We had a very interesting finding from our Eco Pulse 2015 study that took us by surprise: the percentage of people who said they had stopped buying a product based on the environmental reputation of a manufacturer increased dramatically from 11% to 33%. That’s pretty significant, especially when you consider this same question has been asked for nearly a decade and the percentage has always been around 12%, give or take a few percentage points.
This change showed up in our data right around the time two big “sustainability scandals” hit the news: Chipotle and Volkswagen. Now that some time has passed, we wanted to know about the lasting effects on these two companies.
Full disclosure: I like Chipotle and eat there occasionally. I’ve written about Chipotle before, as have a few of my colleagues. I like to follow Chipotle since they have been very vocal about their sustainability efforts. On the other hand, I don’t own a Volkswagen and can’t recall ever driving one.
Chipotle is actually dealing with a number of crises: pork protocol, the “Chubby Chipotle” ad campaign from a lobbying group, and last but not least, the E. coli outbreak. By any firm’s standards, this is an unbelievable run of bad luck. Not surprisingly, the first quarter results show sales down 30% and a stock price down 36% over the last six months.

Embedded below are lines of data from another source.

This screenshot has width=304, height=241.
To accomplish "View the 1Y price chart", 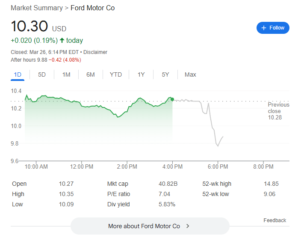I will (141, 74).
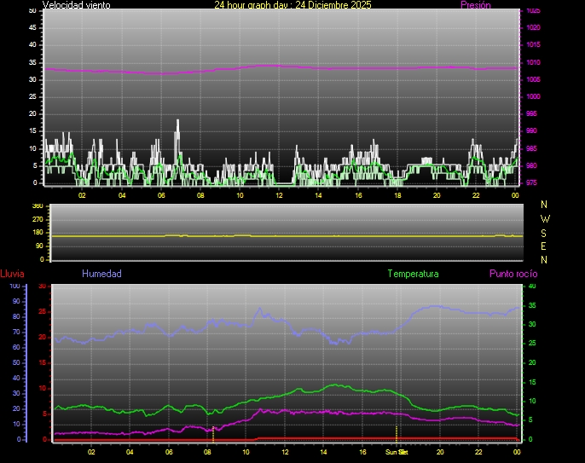Click the topmost "N" compass letter
The image size is (585, 463).
(x=545, y=205)
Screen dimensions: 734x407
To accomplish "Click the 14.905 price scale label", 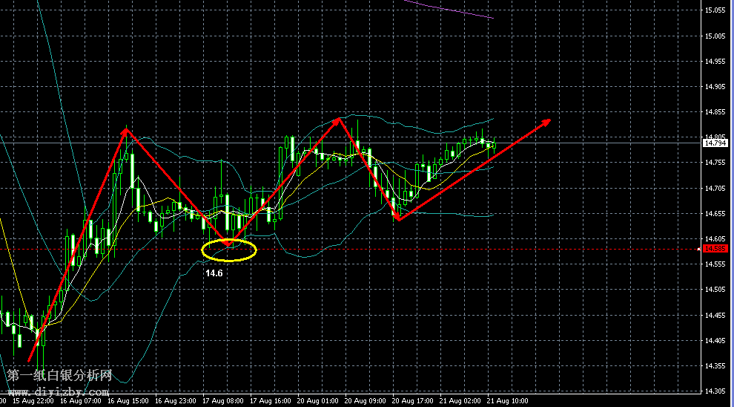I will (x=715, y=87).
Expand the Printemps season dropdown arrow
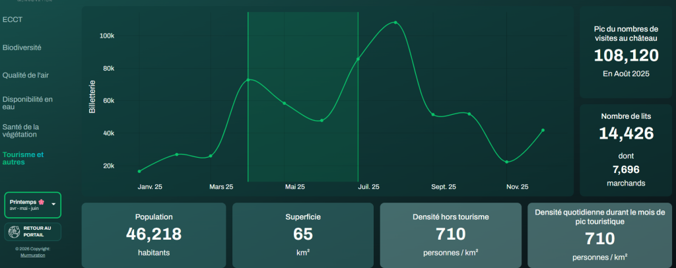The height and width of the screenshot is (268, 676). [54, 204]
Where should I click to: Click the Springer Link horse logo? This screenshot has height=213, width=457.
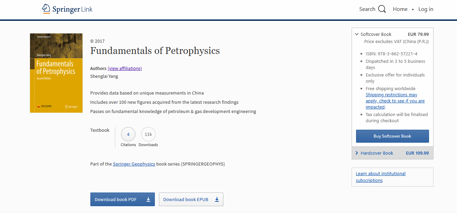coord(46,9)
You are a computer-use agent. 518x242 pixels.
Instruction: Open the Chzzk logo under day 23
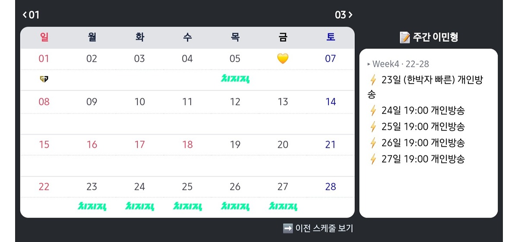tap(92, 207)
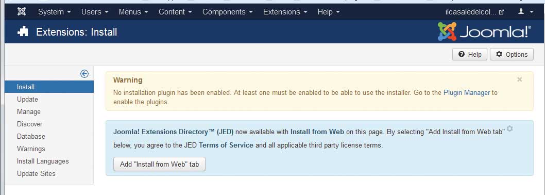Click the Joomla logo icon in top-left

[22, 11]
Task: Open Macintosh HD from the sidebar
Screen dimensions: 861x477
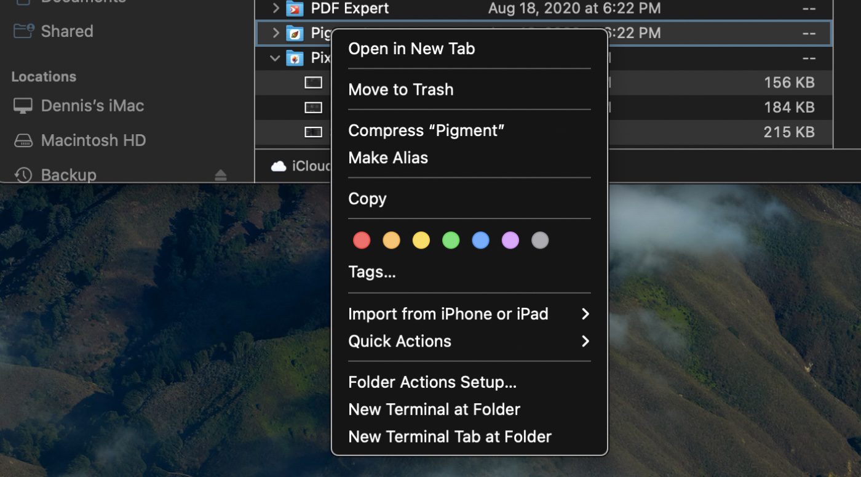Action: (x=93, y=140)
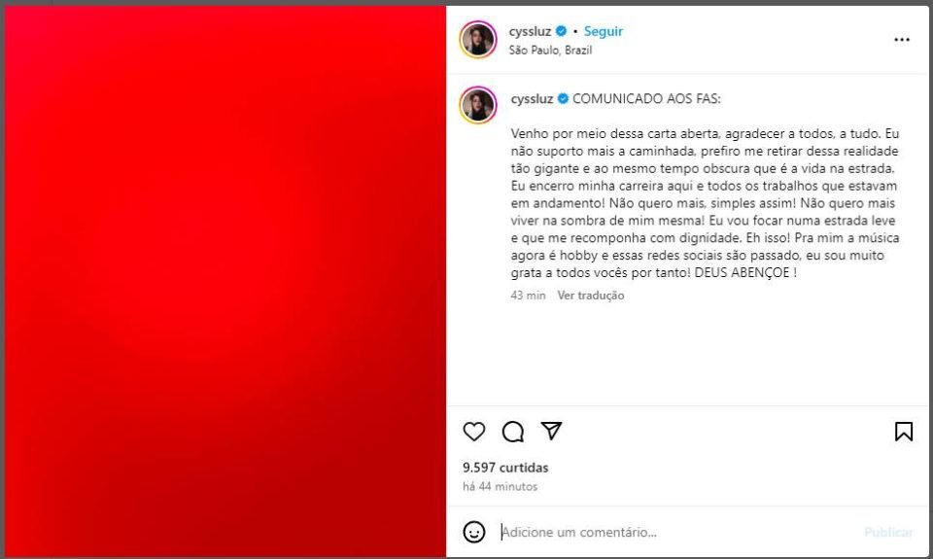Click cyssluz username in the caption
Image resolution: width=933 pixels, height=559 pixels.
coord(532,99)

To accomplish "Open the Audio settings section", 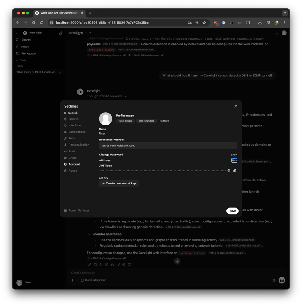I will (72, 151).
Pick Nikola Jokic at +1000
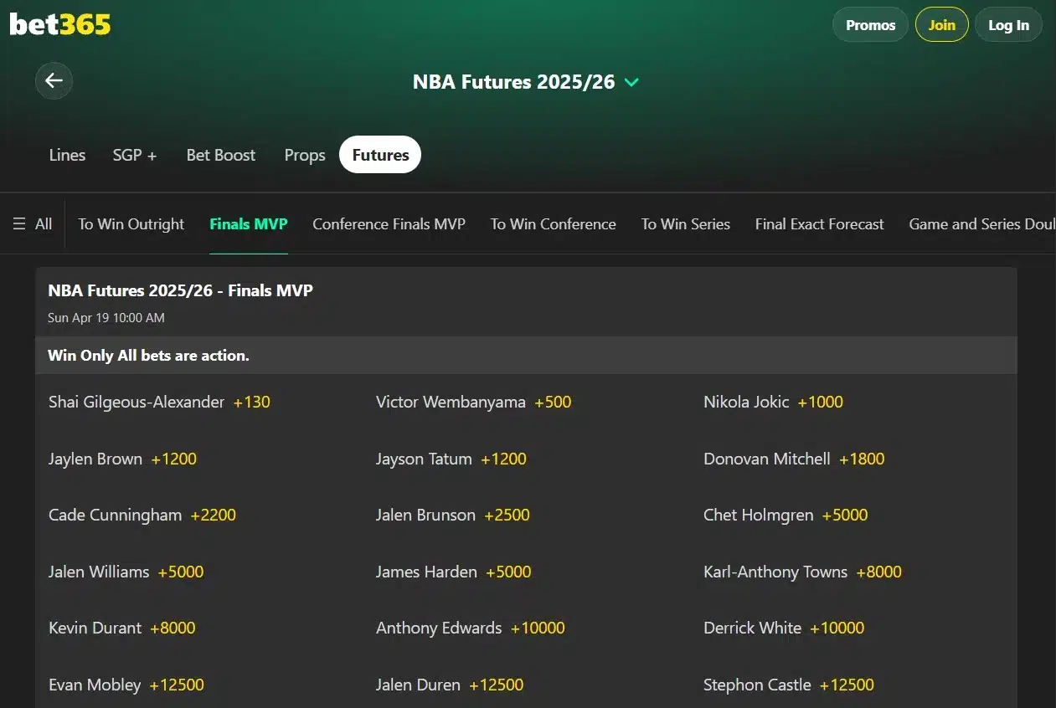This screenshot has height=708, width=1056. click(x=772, y=402)
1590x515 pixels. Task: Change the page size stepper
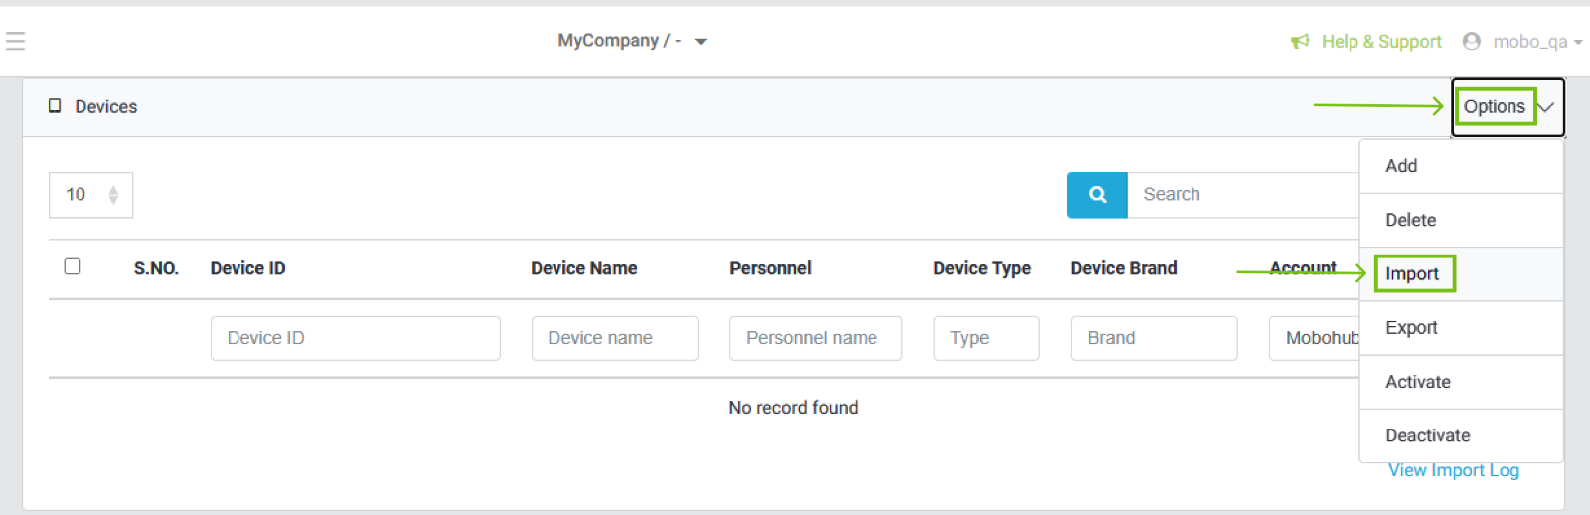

Volkswagen, on the other hand, was caught “cheating” on emissions tests with software that could reduce emissions only during testing. That affected 11 million vehicles, of which 600,000 were located here in the U.S. In essence, Volkswagen lied to consumers, government officials, etc. And Volkswagen suffered: sales were down 25% in November, following a stop-sell order on models under investigation (interestingly, however, sales figures showed a slight increase for Volkswagen in October, the first full month after the scandal broke). Sales declines continued – the questioned models accounted for 20% of sales pre-scandal. But as of last month, executives and investors seem to believe the worst is over, noting recent increases in the stock price, and slowing sales deficits.
Compare that to Chipotle, where some analysts believe a sales recovery won’t take place until 2018. It is still bad for Volkswagen, but it doesn’t seem to be in the same league as Chipotle. Why the difference?
Obviously we are talking about two different types of products: a fast food commodity with a meal value generally around $10 vs. a durable good priced in the tens of thousands of dollars. Certainly frequency of purchase and price influence sales, and can probably explain some of the difference.
But beyond that, the two products affect us differently on a personal level. Food, along with products like cosmetics or skin care lotions, remains very personal for a lot more of us, and can have a much greater direct consequence. If you’ve ever suffered from food poisoning, you’ll remember that pain for some time and avoid eating/shopping wherever it was that made you sick. And that will make you think the food isn’t as healthy/sustainable as you once thought.
Conversely, people often rationalize their impact on the environment with their home or cars as insignificant in the big picture: “Oh, a few extra molecules of nitrogen oxide isn’t going to affect the world or me all that much. Millions of cars do it each day, what’s the difference if I put a few more in the air?” So the Volkswagen scandal is far less personally punitive than Chipotle’s.
And Chipotle is far more vocal about their sustainable efforts. If you build your brand on sustainability, you better take care not to damage that reputation. Volkswagen isn’t known as much for sustainability, so their brand may end up taking a smaller hit overall than Chipotle.
Fair or not, it doesn’t matter. Consumers are taking greater notice of corporate lapses in sustainability, and punishing companies as they see fit. How consumers might react to a sustainability scandal at your business will depend on how personal your product is to them, and how much you’ve invested in a sustainability position.